今回は社長が説明を受けることなく提出された簡易課税の届出の有効性について争われた事例(平成29年3月8日裁決)を紹介します。この裁決は、税理士ではない人に税務申告書の作成を任せていたことで納税者が受けた損害に関する事例でもあります。
税理士資格ない人に 申告書作成を依頼
飲食店を営むAさんは事務作業を母親に一任していました。母親は、Aさんが顧問契約を結んでいた税理士事務所の担当者Bさんが退職したにもかかわらず、なじみがある担当者が良いと考えたのか、税理士事務所との契約は継続したままBさんに引き続き税務処理を依頼していました。Bさんはその依頼に応じ、Aさんの消費税について「簡易課税制度選択届出書」を作成して提出しました。
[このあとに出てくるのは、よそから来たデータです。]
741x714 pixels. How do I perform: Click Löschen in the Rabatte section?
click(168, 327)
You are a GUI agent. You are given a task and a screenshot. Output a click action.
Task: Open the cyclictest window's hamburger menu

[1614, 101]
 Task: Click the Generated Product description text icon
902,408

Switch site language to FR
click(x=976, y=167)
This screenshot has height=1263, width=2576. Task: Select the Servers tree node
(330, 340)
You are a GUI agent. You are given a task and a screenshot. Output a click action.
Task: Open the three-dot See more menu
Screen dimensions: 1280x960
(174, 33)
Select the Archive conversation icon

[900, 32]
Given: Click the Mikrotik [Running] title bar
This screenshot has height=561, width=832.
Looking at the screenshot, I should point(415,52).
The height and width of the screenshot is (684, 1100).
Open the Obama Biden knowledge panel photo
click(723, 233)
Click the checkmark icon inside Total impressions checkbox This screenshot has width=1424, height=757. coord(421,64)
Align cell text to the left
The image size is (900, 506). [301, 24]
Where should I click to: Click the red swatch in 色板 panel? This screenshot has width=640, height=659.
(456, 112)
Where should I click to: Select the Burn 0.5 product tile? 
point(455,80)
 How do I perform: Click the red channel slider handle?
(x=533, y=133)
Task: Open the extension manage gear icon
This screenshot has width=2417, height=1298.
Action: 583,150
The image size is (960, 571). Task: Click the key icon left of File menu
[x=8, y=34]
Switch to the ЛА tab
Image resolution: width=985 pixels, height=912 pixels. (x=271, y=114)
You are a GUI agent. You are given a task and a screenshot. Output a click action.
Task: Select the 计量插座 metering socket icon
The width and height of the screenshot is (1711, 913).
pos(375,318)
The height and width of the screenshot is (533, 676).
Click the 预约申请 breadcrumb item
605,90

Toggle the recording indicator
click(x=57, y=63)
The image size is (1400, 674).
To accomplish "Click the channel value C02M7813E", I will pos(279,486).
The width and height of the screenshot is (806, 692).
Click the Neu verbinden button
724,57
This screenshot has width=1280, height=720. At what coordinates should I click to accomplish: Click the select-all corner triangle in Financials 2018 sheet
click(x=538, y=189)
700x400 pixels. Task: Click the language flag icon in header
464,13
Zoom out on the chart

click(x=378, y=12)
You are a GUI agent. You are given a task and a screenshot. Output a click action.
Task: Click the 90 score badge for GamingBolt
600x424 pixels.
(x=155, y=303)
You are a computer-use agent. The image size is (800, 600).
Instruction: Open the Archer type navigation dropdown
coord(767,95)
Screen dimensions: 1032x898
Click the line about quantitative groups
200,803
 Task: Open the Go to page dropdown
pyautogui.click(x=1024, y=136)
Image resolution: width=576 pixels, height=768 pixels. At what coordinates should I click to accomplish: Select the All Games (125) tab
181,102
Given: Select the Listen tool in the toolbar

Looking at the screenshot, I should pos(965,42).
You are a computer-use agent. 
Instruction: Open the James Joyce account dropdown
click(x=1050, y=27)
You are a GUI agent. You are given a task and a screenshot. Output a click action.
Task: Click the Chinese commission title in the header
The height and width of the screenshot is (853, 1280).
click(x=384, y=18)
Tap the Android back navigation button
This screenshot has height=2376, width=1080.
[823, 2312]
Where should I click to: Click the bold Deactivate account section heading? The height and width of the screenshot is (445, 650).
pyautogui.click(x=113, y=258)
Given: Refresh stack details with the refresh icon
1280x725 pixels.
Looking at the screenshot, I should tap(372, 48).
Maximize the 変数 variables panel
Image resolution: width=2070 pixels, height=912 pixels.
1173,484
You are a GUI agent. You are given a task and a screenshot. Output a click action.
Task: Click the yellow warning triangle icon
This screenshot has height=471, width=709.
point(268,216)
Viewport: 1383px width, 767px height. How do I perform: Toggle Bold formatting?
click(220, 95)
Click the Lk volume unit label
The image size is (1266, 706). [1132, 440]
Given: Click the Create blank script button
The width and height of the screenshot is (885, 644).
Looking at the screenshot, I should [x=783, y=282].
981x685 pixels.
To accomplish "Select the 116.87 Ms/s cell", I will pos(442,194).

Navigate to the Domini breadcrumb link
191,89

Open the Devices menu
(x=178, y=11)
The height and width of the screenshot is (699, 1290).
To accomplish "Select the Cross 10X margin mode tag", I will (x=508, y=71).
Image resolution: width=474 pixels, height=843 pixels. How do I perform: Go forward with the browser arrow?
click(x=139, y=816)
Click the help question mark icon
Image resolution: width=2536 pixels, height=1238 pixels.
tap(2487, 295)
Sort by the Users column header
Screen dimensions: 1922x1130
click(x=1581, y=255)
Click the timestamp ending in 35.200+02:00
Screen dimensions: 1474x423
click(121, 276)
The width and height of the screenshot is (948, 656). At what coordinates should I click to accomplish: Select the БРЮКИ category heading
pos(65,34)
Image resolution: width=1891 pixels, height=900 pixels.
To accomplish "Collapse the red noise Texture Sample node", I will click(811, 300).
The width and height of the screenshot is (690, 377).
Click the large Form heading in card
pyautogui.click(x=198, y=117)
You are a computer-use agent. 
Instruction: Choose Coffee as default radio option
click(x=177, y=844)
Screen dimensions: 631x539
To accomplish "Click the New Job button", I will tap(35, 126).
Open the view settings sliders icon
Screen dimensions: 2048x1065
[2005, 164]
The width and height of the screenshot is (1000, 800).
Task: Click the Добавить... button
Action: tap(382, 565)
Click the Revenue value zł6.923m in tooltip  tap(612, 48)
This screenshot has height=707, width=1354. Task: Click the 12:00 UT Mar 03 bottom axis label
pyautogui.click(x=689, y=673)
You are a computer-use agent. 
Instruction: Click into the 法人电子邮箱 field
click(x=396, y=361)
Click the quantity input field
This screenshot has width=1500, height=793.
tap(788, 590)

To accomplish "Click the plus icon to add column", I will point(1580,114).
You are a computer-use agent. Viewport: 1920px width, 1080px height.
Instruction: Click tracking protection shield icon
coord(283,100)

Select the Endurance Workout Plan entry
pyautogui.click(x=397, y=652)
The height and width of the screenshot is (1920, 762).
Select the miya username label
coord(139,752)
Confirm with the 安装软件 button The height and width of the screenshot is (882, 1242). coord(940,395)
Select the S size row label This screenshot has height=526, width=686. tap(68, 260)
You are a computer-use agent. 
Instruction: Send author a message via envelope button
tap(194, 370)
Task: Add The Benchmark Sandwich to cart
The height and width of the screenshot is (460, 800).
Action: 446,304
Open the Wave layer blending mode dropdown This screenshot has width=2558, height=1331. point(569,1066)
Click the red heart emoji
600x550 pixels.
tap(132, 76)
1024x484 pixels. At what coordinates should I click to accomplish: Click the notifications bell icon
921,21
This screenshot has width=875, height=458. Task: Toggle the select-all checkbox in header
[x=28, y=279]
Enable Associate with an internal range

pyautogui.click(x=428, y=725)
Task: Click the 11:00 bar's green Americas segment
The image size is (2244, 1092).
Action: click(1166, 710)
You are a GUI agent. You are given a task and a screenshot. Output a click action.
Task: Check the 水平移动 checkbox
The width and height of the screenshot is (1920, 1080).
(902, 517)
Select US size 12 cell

Bさんは税理士資格を持っていませんでした。資格がない人は単独で税務申告書の作成代理をすることができません。Bさんが税理士事務所に勤めていた時期は所長税理士の責任の下で作成・提出していたので法的な問題はなかったのですが、退職後は所長の監督責任の下にあったとはいえないので、ニセ税理士行為となります。
しかし、Bさんの作成した申告書には、過去に勤務していた税理士事務所の所長が署名・押印をしていたため、税務署はニセ税理士が作成した申告書とは気づかず、書類を受け付けていました。
なにもトラブルがなければそのままニセ税理士行為は続いたのかもしれませんが、Aさんの消費税の計算上、簡易課税の方が不利な結果となったため大きな問題となりました。
Aさんは自分の知らないところで無資格者によって「簡易課税制度選択届出書」が作成され、自分はその提出に関してなにも説明を受けていないとして、届出書は無効であるとしました。
しかし税務署は、実際に税理士の署名がある届出書は有効なものであり、税理士から説明を受けていなくてもその責任はAさんが負うべきとしました。
国税不服審判所も同様の判断で、Aさんの主張を一蹴し、簡易課税が選択されたものとして取り扱うことが妥当としました。
書類自体が税理士の署名とともに提出されている以上、提出したことをなかったことにするのは難しいと考えた方が良いようです。
【教訓】
会計事務所と中小企業の関係は様々なので一概には言えませんが、お互いの担当者同士だけで打ち合わせをして、税理士や社長はその場に顔を出さないケースは多いようです。しかし、重要な事項については税理士が、社長に直接説明するということを怠ってはいけないと思っています。
今回の事例では、母親がBさんのことを税理士だと誤解していたそうです。資格のない人が税理士を装って申告書作成業務を行うことは税理士業界としても問題となっています。会社側も相手の資格の有無を一度確認していただきたいと思います。